[Lines of data]

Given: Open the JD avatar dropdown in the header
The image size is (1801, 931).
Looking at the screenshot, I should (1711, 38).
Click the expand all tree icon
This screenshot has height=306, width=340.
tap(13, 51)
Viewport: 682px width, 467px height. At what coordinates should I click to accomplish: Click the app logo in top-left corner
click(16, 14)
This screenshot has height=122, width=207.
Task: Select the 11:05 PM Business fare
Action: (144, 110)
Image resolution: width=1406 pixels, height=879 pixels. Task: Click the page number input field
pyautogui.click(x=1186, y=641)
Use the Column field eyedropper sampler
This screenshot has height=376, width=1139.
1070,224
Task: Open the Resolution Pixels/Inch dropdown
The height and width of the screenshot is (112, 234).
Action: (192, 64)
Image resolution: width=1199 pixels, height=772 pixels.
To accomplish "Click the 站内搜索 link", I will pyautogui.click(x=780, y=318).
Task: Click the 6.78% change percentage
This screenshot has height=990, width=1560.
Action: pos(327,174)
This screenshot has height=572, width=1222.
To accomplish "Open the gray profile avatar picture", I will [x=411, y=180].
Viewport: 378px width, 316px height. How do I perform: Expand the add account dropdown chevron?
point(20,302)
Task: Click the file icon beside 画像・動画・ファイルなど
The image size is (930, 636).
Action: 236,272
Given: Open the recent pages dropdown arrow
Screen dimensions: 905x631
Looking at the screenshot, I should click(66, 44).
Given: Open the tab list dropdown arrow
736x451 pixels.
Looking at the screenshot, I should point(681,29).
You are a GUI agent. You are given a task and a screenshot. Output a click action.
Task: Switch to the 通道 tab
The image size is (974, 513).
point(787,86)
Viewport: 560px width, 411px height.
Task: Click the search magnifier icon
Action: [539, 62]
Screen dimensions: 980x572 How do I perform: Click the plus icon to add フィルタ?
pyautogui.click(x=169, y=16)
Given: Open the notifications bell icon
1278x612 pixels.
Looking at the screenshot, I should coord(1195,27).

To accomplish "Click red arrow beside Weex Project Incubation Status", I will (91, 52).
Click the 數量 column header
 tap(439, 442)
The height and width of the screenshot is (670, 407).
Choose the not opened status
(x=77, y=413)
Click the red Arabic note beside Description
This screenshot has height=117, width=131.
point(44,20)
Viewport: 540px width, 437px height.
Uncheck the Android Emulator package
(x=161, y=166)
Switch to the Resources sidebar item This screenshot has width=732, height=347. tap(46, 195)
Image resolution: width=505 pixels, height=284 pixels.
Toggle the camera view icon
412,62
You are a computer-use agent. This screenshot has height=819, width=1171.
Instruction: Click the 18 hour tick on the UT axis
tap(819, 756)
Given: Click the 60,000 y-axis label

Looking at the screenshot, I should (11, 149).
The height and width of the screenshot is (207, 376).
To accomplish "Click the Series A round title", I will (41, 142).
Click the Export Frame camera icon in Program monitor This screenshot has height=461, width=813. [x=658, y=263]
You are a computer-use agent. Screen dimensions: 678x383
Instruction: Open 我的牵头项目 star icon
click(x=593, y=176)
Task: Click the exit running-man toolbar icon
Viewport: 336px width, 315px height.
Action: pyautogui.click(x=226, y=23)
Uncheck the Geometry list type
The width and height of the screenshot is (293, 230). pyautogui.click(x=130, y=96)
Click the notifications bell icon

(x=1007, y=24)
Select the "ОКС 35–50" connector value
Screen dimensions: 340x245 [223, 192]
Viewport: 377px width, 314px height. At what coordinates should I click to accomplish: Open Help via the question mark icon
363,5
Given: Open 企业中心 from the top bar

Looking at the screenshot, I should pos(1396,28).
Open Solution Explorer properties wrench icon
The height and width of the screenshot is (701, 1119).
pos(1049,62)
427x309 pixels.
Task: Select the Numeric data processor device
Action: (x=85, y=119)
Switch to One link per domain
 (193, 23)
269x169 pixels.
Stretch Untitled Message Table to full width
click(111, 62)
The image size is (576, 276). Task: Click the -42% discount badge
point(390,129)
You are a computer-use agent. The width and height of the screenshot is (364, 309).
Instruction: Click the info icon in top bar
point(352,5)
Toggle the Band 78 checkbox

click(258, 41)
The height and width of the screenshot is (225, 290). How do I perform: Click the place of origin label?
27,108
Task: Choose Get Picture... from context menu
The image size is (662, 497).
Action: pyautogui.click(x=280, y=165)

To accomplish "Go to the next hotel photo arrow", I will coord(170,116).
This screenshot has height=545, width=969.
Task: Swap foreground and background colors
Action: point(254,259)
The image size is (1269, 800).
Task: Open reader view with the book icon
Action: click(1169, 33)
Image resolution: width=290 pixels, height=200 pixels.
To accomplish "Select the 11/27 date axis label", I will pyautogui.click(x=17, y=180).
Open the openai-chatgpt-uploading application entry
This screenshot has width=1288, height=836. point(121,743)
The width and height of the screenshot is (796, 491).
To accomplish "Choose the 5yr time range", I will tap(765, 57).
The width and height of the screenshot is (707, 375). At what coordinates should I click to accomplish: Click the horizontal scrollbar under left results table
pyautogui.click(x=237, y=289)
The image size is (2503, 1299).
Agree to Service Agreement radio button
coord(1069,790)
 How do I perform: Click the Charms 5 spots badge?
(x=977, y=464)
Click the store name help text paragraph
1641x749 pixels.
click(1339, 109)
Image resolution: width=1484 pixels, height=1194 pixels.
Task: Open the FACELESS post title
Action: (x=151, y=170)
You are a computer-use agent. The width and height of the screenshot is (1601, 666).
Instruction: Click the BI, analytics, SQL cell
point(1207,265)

■ Instruction ■
Extract every line of the records above and reproduce each one without any change.

■ Correct answer ■
Given: Open the JD avatar dropdown in the header
The image size is (1801, 931).
Looking at the screenshot, I should (1711, 38).
Click the expand all tree icon
This screenshot has height=306, width=340.
tap(13, 51)
Viewport: 682px width, 467px height. At what coordinates should I click to accomplish: Click the app logo in top-left corner
click(16, 14)
This screenshot has height=122, width=207.
Task: Select the 11:05 PM Business fare
Action: (144, 110)
Image resolution: width=1406 pixels, height=879 pixels. Task: Click the page number input field
pyautogui.click(x=1186, y=641)
Use the Column field eyedropper sampler
This screenshot has height=376, width=1139.
1070,224
Task: Open the Resolution Pixels/Inch dropdown
The height and width of the screenshot is (112, 234).
Action: (192, 64)
Image resolution: width=1199 pixels, height=772 pixels.
To accomplish "Click the 站内搜索 link", I will pyautogui.click(x=780, y=318).
Task: Click the 6.78% change percentage
This screenshot has height=990, width=1560.
Action: pos(327,174)
This screenshot has height=572, width=1222.
To accomplish "Open the gray profile avatar picture", I will [x=411, y=180].
Viewport: 378px width, 316px height. How do I perform: Expand the add account dropdown chevron?
point(20,302)
Task: Click the file icon beside 画像・動画・ファイルなど
The image size is (930, 636).
Action: 236,272
Given: Open the recent pages dropdown arrow
Screen dimensions: 905x631
Looking at the screenshot, I should click(66, 44).
Given: Open the tab list dropdown arrow
736x451 pixels.
Looking at the screenshot, I should point(681,29).
You are a GUI agent. You are given a task and a screenshot. Output a click action.
Task: Switch to the 通道 tab
The image size is (974, 513).
point(787,86)
Viewport: 560px width, 411px height.
Task: Click the search magnifier icon
Action: [539, 62]
Screen dimensions: 980x572 How do I perform: Click the plus icon to add フィルタ?
pyautogui.click(x=169, y=16)
Given: Open the notifications bell icon
1278x612 pixels.
Looking at the screenshot, I should coord(1195,27).

To accomplish "Click red arrow beside Weex Project Incubation Status", I will (91, 52).
Click the 數量 column header
 tap(439, 442)
The height and width of the screenshot is (670, 407).
Choose the not opened status
(x=77, y=413)
Click the red Arabic note beside Description
This screenshot has height=117, width=131.
point(44,20)
Viewport: 540px width, 437px height.
Uncheck the Android Emulator package
(x=161, y=166)
Switch to the Resources sidebar item This screenshot has width=732, height=347. tap(46, 195)
Image resolution: width=505 pixels, height=284 pixels.
Toggle the camera view icon
412,62
You are a computer-use agent. This screenshot has height=819, width=1171.
Instruction: Click the 18 hour tick on the UT axis
tap(819, 756)
Given: Click the 60,000 y-axis label

Looking at the screenshot, I should (11, 149).
The height and width of the screenshot is (207, 376).
To accomplish "Click the Series A round title", I will (41, 142).
Click the Export Frame camera icon in Program monitor This screenshot has height=461, width=813. [x=658, y=263]
You are a computer-use agent. Screen dimensions: 678x383
Instruction: Open 我的牵头项目 star icon
click(x=593, y=176)
Task: Click the exit running-man toolbar icon
Viewport: 336px width, 315px height.
Action: pyautogui.click(x=226, y=23)
Uncheck the Geometry list type
The width and height of the screenshot is (293, 230). pyautogui.click(x=130, y=96)
Click the notifications bell icon

(x=1007, y=24)
Select the "ОКС 35–50" connector value
Screen dimensions: 340x245 [223, 192]
Viewport: 377px width, 314px height. At what coordinates should I click to accomplish: Open Help via the question mark icon
363,5
Given: Open 企业中心 from the top bar

Looking at the screenshot, I should pos(1396,28).
Open Solution Explorer properties wrench icon
The height and width of the screenshot is (701, 1119).
pos(1049,62)
427x309 pixels.
Task: Select the Numeric data processor device
Action: (x=85, y=119)
Switch to One link per domain
 (193, 23)
269x169 pixels.
Stretch Untitled Message Table to full width
click(111, 62)
The image size is (576, 276). Task: Click the -42% discount badge
point(390,129)
You are a computer-use agent. The width and height of the screenshot is (364, 309).
Instruction: Click the info icon in top bar
point(352,5)
Toggle the Band 78 checkbox

click(258, 41)
The height and width of the screenshot is (225, 290). How do I perform: Click the place of origin label?
27,108
Task: Choose Get Picture... from context menu
The image size is (662, 497).
Action: pyautogui.click(x=280, y=165)

To accomplish "Go to the next hotel photo arrow", I will coord(170,116).
This screenshot has height=545, width=969.
Task: Swap foreground and background colors
Action: point(254,259)
The image size is (1269, 800).
Task: Open reader view with the book icon
Action: click(1169, 33)
Image resolution: width=290 pixels, height=200 pixels.
To accomplish "Select the 11/27 date axis label", I will pyautogui.click(x=17, y=180).
Open the openai-chatgpt-uploading application entry
This screenshot has width=1288, height=836. point(121,743)
The width and height of the screenshot is (796, 491).
To accomplish "Choose the 5yr time range", I will tap(765, 57).
The width and height of the screenshot is (707, 375). At what coordinates should I click to accomplish: Click the horizontal scrollbar under left results table
pyautogui.click(x=237, y=289)
The image size is (2503, 1299).
Agree to Service Agreement radio button
coord(1069,790)
 How do I perform: Click the Charms 5 spots badge?
(x=977, y=464)
Click the store name help text paragraph
1641x749 pixels.
click(1339, 109)
Image resolution: width=1484 pixels, height=1194 pixels.
Task: Open the FACELESS post title
Action: (x=151, y=170)
You are a computer-use agent. The width and height of the screenshot is (1601, 666).
Instruction: Click the BI, analytics, SQL cell
point(1207,265)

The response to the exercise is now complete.